IOW, they’re trying too hard. They are trying so hard to be diverse that the only same-ethnicity, M/F couple is Gwen and Rhys.
Before Ianto got all gay over Jack his girlfriend was a black Cyberwoman.
I’m not too sure about the lizard woman’s regular tongue flicking followed by the knowing smiles from her partner.
I mean, it doesn’t bother me personally, but is lesbian cunnilingus not a bit racy for a kids show?
Red Dwarf 1988 (Lister and Kochanski)? - unless you think that doesn’t count because it’s unrequited. Before about the '80s you run into the ‘Midsummer Murders’ problem - barely any black characters in the first place, and not fleshed-out enough to be given any relationship.
Anyway, I agree that most of the posters in this thread are seeing this through an American lens that probably doesn’t capture how the creators were thinking of it at all. If anything, I suspect targeted tokenism is more on the money. As in “We need a black character somewhere in this season. Where the hell are we going to put them? Oh, I know. The love interest. Done and dusted.” Or alternatively “Well, we definitely need a black character, but we don’t need TWO black characters!”

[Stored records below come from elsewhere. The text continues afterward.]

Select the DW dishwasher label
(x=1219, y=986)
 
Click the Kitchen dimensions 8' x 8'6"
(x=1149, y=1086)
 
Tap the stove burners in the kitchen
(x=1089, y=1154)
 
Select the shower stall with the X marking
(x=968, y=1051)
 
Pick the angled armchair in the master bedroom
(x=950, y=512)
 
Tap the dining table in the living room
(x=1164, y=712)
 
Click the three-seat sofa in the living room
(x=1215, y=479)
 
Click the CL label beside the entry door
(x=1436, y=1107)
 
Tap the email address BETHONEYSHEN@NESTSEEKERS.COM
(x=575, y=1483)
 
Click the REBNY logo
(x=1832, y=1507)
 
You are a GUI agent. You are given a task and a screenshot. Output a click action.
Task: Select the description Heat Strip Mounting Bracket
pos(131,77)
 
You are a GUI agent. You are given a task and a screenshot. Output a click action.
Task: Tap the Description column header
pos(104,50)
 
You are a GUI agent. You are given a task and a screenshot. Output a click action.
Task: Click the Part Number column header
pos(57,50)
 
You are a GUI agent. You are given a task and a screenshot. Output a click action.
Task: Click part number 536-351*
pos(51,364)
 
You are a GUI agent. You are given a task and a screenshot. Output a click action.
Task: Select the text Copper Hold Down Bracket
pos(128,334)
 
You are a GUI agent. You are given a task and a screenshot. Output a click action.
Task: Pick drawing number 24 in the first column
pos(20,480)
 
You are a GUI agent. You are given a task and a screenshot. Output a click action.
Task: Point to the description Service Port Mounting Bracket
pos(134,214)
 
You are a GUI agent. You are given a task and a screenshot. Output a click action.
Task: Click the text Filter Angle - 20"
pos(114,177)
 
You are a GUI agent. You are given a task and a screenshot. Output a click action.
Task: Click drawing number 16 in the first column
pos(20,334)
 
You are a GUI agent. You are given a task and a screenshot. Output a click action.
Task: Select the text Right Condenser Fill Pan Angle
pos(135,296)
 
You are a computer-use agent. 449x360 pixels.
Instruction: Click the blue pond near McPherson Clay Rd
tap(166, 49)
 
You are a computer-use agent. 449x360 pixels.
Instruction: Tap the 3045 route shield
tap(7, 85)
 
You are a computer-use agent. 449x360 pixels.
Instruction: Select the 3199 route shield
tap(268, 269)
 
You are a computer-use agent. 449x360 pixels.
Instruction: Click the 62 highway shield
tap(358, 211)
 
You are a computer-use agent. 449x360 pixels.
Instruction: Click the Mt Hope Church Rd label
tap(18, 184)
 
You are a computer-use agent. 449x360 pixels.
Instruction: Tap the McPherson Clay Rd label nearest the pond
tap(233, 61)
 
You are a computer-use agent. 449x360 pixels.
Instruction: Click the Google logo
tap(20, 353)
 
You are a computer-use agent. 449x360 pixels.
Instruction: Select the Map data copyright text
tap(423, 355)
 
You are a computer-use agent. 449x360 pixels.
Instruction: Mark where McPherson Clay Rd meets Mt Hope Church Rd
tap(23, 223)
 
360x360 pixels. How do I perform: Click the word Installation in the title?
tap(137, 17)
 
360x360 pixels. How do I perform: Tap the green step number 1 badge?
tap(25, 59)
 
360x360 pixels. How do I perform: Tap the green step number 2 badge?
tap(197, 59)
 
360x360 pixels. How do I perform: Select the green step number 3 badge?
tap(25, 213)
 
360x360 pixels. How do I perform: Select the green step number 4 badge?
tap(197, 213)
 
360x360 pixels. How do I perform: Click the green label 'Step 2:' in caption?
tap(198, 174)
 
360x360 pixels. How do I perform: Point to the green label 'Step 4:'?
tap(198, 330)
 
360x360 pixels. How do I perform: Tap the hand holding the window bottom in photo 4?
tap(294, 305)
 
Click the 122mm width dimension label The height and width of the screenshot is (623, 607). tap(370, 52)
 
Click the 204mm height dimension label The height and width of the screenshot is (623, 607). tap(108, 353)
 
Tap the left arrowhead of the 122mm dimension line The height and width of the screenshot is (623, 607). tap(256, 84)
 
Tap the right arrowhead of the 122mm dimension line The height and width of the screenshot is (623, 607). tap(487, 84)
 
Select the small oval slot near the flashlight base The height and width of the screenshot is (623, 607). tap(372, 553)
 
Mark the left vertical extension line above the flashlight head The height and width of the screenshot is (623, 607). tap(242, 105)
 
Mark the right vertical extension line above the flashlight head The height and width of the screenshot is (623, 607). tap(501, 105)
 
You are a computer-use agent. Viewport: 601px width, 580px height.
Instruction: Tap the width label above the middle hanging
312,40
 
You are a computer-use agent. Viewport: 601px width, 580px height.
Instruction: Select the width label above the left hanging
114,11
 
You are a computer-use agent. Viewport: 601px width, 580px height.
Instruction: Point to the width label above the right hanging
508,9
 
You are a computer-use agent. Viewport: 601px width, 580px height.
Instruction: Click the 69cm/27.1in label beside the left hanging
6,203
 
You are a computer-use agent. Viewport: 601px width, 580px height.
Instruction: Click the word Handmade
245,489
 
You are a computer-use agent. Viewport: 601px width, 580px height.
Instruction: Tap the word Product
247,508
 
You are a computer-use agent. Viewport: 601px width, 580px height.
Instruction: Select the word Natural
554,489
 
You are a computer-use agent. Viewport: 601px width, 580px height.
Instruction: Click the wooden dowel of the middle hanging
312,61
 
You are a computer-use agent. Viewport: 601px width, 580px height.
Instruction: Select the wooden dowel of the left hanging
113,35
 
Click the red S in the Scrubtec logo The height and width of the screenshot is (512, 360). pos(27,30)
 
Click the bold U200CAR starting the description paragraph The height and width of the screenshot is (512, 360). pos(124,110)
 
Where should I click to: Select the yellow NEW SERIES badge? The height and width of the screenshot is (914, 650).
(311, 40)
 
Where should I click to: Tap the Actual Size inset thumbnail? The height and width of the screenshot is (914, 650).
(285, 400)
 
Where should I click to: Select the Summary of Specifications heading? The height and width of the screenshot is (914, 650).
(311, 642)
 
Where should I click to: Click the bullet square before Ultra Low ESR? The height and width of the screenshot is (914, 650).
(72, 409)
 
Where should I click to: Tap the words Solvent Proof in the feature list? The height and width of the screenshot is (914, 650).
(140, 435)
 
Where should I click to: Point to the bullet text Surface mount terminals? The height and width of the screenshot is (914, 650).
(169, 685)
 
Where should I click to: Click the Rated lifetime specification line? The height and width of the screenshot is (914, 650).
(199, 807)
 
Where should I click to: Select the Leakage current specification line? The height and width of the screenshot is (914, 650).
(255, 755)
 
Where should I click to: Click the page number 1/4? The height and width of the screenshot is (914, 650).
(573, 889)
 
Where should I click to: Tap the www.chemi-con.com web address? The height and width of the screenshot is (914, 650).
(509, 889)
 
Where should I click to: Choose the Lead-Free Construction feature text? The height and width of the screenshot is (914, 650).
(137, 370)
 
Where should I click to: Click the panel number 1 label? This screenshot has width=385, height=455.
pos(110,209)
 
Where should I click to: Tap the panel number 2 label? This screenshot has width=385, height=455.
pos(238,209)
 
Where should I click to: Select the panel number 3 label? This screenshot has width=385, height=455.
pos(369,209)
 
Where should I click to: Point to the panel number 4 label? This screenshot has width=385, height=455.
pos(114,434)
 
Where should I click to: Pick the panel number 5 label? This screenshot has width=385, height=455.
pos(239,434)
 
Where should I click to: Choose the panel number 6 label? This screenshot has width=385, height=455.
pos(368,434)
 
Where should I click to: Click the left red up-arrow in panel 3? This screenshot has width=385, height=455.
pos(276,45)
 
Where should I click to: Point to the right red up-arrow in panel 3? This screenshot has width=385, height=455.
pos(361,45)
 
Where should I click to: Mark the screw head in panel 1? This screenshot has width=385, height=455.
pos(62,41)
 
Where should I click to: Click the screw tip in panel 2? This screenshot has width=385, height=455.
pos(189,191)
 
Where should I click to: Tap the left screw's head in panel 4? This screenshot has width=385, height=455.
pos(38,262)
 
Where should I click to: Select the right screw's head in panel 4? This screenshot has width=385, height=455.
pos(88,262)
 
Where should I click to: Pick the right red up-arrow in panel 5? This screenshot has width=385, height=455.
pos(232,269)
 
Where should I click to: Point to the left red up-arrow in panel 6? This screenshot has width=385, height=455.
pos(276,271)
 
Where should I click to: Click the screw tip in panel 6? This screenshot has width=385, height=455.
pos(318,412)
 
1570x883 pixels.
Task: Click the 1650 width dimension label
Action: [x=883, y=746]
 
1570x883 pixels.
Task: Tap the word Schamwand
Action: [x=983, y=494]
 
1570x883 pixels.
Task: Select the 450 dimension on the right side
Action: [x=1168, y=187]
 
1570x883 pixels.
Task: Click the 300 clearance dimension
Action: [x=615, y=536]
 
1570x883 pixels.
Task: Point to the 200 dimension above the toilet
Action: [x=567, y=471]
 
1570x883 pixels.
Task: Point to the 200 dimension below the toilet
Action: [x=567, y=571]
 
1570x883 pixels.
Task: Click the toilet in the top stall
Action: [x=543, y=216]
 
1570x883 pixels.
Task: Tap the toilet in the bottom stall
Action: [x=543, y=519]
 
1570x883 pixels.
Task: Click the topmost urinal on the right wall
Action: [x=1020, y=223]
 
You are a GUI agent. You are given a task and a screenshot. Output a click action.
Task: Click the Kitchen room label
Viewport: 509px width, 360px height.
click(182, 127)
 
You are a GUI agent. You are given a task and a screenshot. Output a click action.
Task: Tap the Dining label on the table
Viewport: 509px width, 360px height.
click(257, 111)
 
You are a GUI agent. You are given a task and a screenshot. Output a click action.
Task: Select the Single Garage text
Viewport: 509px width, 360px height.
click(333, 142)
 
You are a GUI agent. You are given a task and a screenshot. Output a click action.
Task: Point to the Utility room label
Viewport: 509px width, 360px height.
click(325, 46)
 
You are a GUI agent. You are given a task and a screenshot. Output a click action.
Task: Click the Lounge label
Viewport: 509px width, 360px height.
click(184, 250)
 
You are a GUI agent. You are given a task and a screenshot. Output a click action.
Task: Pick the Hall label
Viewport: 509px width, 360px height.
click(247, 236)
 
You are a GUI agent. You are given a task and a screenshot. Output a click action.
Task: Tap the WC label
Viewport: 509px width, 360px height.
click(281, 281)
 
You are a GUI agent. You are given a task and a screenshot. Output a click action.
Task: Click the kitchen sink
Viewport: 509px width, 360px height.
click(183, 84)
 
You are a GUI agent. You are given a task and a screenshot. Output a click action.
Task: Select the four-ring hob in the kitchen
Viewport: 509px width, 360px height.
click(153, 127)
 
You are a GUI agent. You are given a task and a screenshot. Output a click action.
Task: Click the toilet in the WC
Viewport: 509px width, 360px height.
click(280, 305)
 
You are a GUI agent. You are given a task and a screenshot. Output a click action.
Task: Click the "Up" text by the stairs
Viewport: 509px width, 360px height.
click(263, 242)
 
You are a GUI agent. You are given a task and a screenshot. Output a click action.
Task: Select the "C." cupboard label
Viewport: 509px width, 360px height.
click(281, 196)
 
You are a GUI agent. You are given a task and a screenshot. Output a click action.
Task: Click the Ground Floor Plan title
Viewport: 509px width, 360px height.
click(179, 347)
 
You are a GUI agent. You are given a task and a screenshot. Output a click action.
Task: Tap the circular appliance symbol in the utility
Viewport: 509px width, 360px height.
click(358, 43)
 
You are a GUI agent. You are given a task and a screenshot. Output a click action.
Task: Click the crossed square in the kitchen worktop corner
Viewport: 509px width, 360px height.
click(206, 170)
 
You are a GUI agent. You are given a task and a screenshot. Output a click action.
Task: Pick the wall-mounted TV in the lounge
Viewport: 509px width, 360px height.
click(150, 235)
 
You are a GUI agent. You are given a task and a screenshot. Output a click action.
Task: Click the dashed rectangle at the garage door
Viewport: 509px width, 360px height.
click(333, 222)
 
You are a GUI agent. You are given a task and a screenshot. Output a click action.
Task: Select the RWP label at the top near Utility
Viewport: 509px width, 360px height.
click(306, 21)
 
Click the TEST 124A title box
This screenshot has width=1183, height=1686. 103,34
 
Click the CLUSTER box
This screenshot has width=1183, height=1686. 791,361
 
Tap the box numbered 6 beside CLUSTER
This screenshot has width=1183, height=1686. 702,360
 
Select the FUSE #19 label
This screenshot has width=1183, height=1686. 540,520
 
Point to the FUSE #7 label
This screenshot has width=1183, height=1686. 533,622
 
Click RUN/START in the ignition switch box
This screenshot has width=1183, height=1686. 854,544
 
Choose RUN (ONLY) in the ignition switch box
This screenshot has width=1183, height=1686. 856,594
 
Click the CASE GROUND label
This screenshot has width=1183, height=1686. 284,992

I don’t think this concept of having interracial relationships as a special category of racism is really a thing in the UK. In fact, I don’t know how much of a thing it is anywhere outside the US. Plenty of racists, but they’re more likely to be racist all the way - no associating with them furriners at all. Relative infrequency of white/black relationships is more about this generalised racism - people who are less likely to even associate with other races, not people who think associating is fine but you definitely don’t date them
Statistics seem to back me up. Stats on relationships from here seem to suggest that about 8% of black americans are married to non-black people. Meanwhile according to this article about 20% to 25% of British African people are in a relationship outside their ethnicity. And given that a lot of (most of?) that community are fairly recent immigrants, I suspect that the percentage of cross-ethnic relationships started in Britain itself is much higher. A lot of people who migrate are already married to someone from their own country.
And of course, if the Nu Who producers are trying to replicate the racial mix of Britain itself and disregard racism entirely, then most of their non-white characters ought to be in relationships with white characters. If you have 90% white, 10% non-white, then 90% of the non-white people will probably be married outside their race - unless you have race-based selectivity going on.
That wasn’t the first mention of a lesbian marriage - there was one back at least as far as “Midnight”, although it was largely just a passing reference to why one woman was traveling alone.
There was also a reference to a homosexual relationship in “The Empty Child/Doctor Dances”, but at least they kept on track with the portrayed time period in that it was considered shameful enough to be used for blackmail.
I can’t recall anything of that sort offhand in the OldWho, although there was that bit in the Tomb of the Cyberman when Jamie and The Second Doctor were holding hands… but excused it by saying each of them thought they were holding Victoria’s hand.
Be fair - Ianto’s ex was a black woman long before she was ever a Cyberman.